L’insécurité dans la capitale haïtienne atteint des niveaux "comparables à ceux des pays en situation de guerre", s’est alarmé l’ONU dans un rapport publié lundi qui souligne une hausse importante des homicides et des enlèvements dans le pays.
"Le peuple haïtien reste en proie à l’une des pires crises des droits humains depuis des décennies et à une situation d’urgence humanitaire majeure", décrit le rapport du secrétaire général Antonio Guterres.
"Du fait du nombre élevé de morts et de la superficie croissante des zones contrôlées par les bandes armées, l’insécurité dans la capitale a atteint des niveaux comparables à ceux des pays en situation de conflit armé", ajoute-t-il.
Entre le 1er janvier et le 31 mars, le nombre d’homicides signalés a augmenté dans le pays de 21% par rapport au précédent trimestre (815 contre 673), et le nombre d’enlèvements de 63% (637 contre 391).
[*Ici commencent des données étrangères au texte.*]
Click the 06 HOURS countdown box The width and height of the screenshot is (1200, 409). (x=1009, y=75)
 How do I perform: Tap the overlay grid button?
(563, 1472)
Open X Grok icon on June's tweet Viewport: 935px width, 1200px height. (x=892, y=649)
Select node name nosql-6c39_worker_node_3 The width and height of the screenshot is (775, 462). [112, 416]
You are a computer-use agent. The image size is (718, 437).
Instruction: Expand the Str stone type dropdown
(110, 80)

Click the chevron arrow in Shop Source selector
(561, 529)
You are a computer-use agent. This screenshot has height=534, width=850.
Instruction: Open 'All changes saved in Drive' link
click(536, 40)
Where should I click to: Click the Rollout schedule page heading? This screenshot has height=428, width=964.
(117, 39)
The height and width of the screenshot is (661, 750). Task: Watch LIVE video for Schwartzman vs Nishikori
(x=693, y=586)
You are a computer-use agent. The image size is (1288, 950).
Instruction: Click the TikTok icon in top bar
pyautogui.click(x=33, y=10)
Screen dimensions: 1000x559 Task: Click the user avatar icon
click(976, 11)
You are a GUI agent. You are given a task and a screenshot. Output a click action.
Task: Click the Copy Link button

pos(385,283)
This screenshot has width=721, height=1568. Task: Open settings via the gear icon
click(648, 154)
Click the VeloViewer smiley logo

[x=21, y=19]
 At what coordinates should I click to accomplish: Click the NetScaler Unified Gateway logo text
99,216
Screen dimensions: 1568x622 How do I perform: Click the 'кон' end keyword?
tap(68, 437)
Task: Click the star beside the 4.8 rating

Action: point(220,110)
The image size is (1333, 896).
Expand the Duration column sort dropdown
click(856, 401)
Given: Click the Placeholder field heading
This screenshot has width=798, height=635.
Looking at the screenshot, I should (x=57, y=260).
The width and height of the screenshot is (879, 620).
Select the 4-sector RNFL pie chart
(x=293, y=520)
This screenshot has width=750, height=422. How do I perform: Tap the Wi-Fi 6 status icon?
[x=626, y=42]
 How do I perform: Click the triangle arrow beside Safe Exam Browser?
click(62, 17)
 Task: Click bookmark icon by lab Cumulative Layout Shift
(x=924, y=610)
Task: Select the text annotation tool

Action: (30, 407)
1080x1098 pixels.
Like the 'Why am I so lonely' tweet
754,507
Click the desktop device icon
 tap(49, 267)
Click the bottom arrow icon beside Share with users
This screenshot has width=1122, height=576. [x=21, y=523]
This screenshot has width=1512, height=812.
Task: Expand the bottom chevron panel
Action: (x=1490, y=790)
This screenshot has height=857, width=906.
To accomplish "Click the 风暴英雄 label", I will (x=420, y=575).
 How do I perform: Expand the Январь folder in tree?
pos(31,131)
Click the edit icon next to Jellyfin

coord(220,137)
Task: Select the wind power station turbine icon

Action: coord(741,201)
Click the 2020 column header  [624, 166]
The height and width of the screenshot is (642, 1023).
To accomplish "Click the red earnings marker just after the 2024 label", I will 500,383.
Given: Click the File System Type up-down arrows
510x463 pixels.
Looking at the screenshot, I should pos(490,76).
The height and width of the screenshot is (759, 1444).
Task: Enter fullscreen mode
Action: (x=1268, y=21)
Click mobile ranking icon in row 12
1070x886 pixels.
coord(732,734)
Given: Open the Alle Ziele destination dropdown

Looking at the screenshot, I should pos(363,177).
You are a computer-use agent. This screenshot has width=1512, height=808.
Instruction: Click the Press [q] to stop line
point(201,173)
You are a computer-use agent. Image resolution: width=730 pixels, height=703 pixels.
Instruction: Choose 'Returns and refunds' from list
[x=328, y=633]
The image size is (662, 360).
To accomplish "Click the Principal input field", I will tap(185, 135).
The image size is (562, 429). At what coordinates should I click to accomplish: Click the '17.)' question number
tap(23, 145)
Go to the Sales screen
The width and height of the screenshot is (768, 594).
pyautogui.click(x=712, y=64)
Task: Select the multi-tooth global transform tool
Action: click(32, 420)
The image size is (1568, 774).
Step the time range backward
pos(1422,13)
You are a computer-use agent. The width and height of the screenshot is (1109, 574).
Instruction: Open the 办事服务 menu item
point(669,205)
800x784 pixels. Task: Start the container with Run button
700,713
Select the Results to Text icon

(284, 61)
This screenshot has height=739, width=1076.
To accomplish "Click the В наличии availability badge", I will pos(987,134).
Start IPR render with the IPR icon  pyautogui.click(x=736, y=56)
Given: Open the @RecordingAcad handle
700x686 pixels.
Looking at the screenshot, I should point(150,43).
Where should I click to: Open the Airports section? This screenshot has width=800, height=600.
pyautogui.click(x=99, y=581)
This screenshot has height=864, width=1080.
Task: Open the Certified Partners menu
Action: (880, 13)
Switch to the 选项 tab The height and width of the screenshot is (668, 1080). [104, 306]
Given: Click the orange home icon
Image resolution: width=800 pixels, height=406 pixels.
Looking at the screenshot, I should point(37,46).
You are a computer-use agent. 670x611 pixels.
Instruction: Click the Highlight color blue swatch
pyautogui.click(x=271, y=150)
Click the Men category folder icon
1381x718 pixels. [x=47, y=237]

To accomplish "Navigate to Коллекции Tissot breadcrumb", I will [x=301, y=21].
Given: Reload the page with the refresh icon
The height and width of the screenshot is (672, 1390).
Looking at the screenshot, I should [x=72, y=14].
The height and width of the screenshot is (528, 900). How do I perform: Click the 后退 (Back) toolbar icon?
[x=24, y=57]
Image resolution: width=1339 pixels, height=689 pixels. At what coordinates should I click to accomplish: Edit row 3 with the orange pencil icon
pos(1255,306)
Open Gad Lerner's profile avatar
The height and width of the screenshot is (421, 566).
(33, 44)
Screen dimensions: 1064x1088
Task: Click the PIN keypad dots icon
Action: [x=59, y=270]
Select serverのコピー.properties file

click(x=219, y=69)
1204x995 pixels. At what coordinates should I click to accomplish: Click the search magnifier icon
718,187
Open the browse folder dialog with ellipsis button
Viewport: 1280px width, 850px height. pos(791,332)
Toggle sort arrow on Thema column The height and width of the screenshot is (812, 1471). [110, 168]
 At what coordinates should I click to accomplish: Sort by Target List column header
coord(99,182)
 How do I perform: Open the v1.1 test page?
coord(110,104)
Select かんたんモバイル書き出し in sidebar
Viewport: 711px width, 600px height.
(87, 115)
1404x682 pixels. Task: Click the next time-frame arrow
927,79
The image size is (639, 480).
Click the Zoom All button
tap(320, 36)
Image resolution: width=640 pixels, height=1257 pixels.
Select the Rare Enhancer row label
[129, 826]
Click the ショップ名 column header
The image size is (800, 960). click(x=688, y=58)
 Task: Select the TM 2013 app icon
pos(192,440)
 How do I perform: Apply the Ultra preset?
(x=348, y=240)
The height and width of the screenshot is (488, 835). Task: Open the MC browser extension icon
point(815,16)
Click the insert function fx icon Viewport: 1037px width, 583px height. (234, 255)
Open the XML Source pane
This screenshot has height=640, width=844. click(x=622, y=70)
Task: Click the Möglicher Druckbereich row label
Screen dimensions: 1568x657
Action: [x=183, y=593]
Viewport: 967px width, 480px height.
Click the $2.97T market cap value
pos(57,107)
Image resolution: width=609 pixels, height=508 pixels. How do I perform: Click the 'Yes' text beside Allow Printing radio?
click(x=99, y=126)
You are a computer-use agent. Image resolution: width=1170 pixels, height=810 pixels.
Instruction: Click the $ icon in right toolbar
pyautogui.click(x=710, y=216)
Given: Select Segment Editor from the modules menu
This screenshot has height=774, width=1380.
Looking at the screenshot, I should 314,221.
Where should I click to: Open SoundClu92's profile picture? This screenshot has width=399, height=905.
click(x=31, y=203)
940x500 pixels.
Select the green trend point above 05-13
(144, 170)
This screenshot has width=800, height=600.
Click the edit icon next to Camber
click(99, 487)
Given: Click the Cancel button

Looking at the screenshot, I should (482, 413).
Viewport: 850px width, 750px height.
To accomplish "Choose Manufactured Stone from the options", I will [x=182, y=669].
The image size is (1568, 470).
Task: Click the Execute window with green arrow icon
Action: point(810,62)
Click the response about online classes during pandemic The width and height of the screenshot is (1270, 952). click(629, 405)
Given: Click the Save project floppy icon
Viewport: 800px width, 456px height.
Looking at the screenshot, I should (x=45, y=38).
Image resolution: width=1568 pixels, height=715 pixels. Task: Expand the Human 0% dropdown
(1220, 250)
Les bandes armées "continuent de se disputer le contrôle du territoire dans la zone métropolitaine de Port-au-Prince, et s’étendent à des quartiers jusqu’alors épargnés", note également le rapport, décrivant des affrontements "plus violents et plus fréquents" entre gangs, et entre police et gangs.
Résultat, "la situation des personnes vivant dans les zones contrôlées par les bandes armées reste tout à fait effroyable" et "dans les zones récemment prises pour cible par les bandes, la situation se dégrade radicalement".
Le rapport souligne notamment la situation catastrophique des habitants de Cité Soleil, dans la banlieue de la capitale, où des tireurs embusqués s’en prennent depuis les toits aux passants dans la rue.
"Les combats font rage à Cité Soleil", s’est d’ailleurs alarmée dimanche dans un communiqué la coordinatrice humanitaire de l’ONU pour Haïti Ulrika Richardson. "Les habitants se sentent assiégés. Ils ne peuvent plus sortir de chez eux par peur de la violence armée et de la terreur imposée par les gangs", a-t-elle ajouté.
Selon le communiqué, entre le 14 et le 19 avril, des affrontements entre gangs rivaux ont fait près de 70 morts dans la population, dont 18 femmes et au moins deux mineurs.
Dans ce contexte, le secrétaire général répète dans son rapport qu’"il faut de toute urgence déployer une force armée spécialisée internationale" notamment pour aider la police à rétablir l’ordre.
Antonio Guterres avait relayé en octobre un appel à l’aide du Premier ministre Ariel Henry, demandant au Conseil de sécurité d’envoyer cette force. Mais sans résultat depuis : si quelques pays ont indiqué être prêts à y participer, aucun ne semble vouloir en prendre la tête.